◆ **Instructions to follow**:
Please extract every line of the items below word for word, changing nothing.

◆ **Material to process**:
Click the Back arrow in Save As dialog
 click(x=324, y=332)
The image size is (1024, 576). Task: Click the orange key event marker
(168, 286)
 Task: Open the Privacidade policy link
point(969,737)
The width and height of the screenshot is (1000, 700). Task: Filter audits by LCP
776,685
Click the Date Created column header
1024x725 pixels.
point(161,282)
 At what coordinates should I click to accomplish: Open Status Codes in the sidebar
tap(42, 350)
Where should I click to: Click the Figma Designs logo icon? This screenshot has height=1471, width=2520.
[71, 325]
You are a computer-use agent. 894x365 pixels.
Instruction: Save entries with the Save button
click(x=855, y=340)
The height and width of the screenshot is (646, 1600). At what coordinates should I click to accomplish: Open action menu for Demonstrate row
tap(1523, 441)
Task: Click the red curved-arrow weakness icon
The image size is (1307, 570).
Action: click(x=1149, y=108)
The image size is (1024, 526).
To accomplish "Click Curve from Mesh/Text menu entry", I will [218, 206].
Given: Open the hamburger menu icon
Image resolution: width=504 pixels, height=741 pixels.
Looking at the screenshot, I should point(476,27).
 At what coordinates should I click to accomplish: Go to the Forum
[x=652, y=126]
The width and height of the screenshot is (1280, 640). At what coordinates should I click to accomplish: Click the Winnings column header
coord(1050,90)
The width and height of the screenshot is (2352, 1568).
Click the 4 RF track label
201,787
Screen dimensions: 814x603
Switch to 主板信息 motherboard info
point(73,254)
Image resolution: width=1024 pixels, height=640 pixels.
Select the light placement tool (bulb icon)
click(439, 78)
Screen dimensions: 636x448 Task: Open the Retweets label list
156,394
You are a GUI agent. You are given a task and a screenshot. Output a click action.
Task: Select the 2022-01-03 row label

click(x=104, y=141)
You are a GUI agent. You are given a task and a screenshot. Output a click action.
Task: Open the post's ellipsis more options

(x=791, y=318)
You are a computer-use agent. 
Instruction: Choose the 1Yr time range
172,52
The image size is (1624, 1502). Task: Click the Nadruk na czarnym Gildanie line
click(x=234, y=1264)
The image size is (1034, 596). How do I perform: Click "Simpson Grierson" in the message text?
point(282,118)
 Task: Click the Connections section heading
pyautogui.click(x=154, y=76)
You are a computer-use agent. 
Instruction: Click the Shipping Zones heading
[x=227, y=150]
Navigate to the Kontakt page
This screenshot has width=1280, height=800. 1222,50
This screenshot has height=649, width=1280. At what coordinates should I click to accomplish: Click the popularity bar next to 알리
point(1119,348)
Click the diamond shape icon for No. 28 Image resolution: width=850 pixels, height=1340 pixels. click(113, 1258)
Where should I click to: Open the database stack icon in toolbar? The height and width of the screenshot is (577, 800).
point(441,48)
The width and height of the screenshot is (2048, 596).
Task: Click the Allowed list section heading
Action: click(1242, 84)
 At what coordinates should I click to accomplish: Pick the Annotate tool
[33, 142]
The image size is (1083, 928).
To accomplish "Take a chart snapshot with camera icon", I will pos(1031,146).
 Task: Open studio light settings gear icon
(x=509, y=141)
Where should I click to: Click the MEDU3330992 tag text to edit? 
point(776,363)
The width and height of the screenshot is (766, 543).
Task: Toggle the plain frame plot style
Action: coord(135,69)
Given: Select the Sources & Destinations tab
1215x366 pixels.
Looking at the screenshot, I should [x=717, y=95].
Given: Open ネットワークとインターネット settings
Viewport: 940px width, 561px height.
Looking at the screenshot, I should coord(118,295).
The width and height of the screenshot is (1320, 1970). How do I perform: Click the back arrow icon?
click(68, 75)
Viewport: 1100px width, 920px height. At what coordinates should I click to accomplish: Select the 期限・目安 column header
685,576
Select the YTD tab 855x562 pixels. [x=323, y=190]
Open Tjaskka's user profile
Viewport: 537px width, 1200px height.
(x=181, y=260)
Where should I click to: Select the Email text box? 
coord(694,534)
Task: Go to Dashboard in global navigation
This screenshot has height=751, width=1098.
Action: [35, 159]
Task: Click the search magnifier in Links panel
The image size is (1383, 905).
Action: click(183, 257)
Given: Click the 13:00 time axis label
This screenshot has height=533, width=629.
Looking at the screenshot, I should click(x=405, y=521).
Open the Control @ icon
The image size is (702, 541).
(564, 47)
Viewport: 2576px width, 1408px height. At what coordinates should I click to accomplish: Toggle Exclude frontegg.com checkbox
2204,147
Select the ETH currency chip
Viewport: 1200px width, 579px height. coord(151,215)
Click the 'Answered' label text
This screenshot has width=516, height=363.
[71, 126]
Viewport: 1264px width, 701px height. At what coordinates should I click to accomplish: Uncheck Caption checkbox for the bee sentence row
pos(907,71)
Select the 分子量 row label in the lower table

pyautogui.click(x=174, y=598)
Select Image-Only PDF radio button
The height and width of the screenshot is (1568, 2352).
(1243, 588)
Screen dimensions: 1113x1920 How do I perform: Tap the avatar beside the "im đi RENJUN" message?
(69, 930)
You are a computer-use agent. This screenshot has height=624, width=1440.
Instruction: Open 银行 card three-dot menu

◆ **Task output**:
Click the Back arrow in Save As dialog
 click(x=324, y=332)
The image size is (1024, 576). Task: Click the orange key event marker
(168, 286)
 Task: Open the Privacidade policy link
point(969,737)
The width and height of the screenshot is (1000, 700). Task: Filter audits by LCP
776,685
Click the Date Created column header
1024x725 pixels.
point(161,282)
 At what coordinates should I click to accomplish: Open Status Codes in the sidebar
tap(42, 350)
Where should I click to: Click the Figma Designs logo icon? This screenshot has height=1471, width=2520.
[71, 325]
You are a computer-use agent. 894x365 pixels.
Instruction: Save entries with the Save button
click(x=855, y=340)
The height and width of the screenshot is (646, 1600). At what coordinates should I click to accomplish: Open action menu for Demonstrate row
tap(1523, 441)
Task: Click the red curved-arrow weakness icon
The image size is (1307, 570).
Action: click(x=1149, y=108)
The image size is (1024, 526).
To accomplish "Click Curve from Mesh/Text menu entry", I will [218, 206].
Given: Open the hamburger menu icon
Image resolution: width=504 pixels, height=741 pixels.
Looking at the screenshot, I should point(476,27).
 At what coordinates should I click to accomplish: Go to the Forum
[x=652, y=126]
The width and height of the screenshot is (1280, 640). At what coordinates should I click to accomplish: Click the Winnings column header
coord(1050,90)
The width and height of the screenshot is (2352, 1568).
Click the 4 RF track label
201,787
Screen dimensions: 814x603
Switch to 主板信息 motherboard info
point(73,254)
Image resolution: width=1024 pixels, height=640 pixels.
Select the light placement tool (bulb icon)
click(439, 78)
Screen dimensions: 636x448 Task: Open the Retweets label list
156,394
You are a GUI agent. You are given a task and a screenshot. Output a click action.
Task: Select the 2022-01-03 row label

click(x=104, y=141)
You are a GUI agent. You are given a task and a screenshot. Output a click action.
Task: Open the post's ellipsis more options

(x=791, y=318)
You are a computer-use agent. 
Instruction: Choose the 1Yr time range
172,52
The image size is (1624, 1502). Task: Click the Nadruk na czarnym Gildanie line
click(x=234, y=1264)
The image size is (1034, 596). How do I perform: Click "Simpson Grierson" in the message text?
point(282,118)
 Task: Click the Connections section heading
pyautogui.click(x=154, y=76)
You are a computer-use agent. 
Instruction: Click the Shipping Zones heading
[x=227, y=150]
Navigate to the Kontakt page
This screenshot has width=1280, height=800. 1222,50
This screenshot has height=649, width=1280. At what coordinates should I click to accomplish: Click the popularity bar next to 알리
point(1119,348)
Click the diamond shape icon for No. 28 Image resolution: width=850 pixels, height=1340 pixels. click(113, 1258)
Where should I click to: Open the database stack icon in toolbar? The height and width of the screenshot is (577, 800).
point(441,48)
The width and height of the screenshot is (2048, 596).
Task: Click the Allowed list section heading
Action: click(1242, 84)
 At what coordinates should I click to accomplish: Pick the Annotate tool
[33, 142]
The image size is (1083, 928).
To accomplish "Take a chart snapshot with camera icon", I will pos(1031,146).
 Task: Open studio light settings gear icon
(x=509, y=141)
Where should I click to: Click the MEDU3330992 tag text to edit? 
point(776,363)
The width and height of the screenshot is (766, 543).
Task: Toggle the plain frame plot style
Action: coord(135,69)
Given: Select the Sources & Destinations tab
1215x366 pixels.
Looking at the screenshot, I should [x=717, y=95].
Given: Open ネットワークとインターネット settings
Viewport: 940px width, 561px height.
Looking at the screenshot, I should coord(118,295).
The width and height of the screenshot is (1320, 1970). How do I perform: Click the back arrow icon?
click(68, 75)
Viewport: 1100px width, 920px height. At what coordinates should I click to accomplish: Select the 期限・目安 column header
685,576
Select the YTD tab 855x562 pixels. [x=323, y=190]
Open Tjaskka's user profile
Viewport: 537px width, 1200px height.
(x=181, y=260)
Where should I click to: Select the Email text box? 
coord(694,534)
Task: Go to Dashboard in global navigation
This screenshot has height=751, width=1098.
Action: [35, 159]
Task: Click the search magnifier in Links panel
The image size is (1383, 905).
Action: click(183, 257)
Given: Click the 13:00 time axis label
This screenshot has height=533, width=629.
Looking at the screenshot, I should click(x=405, y=521).
Open the Control @ icon
The image size is (702, 541).
(564, 47)
Viewport: 2576px width, 1408px height. At what coordinates should I click to accomplish: Toggle Exclude frontegg.com checkbox
2204,147
Select the ETH currency chip
Viewport: 1200px width, 579px height. coord(151,215)
Click the 'Answered' label text
This screenshot has width=516, height=363.
[71, 126]
Viewport: 1264px width, 701px height. At what coordinates should I click to accomplish: Uncheck Caption checkbox for the bee sentence row
pos(907,71)
Select the 分子量 row label in the lower table

pyautogui.click(x=174, y=598)
Select Image-Only PDF radio button
The height and width of the screenshot is (1568, 2352).
(1243, 588)
Screen dimensions: 1113x1920 How do I perform: Tap the avatar beside the "im đi RENJUN" message?
(69, 930)
You are a computer-use agent. This screenshot has height=624, width=1440.
Instruction: Open 银行 card three-dot menu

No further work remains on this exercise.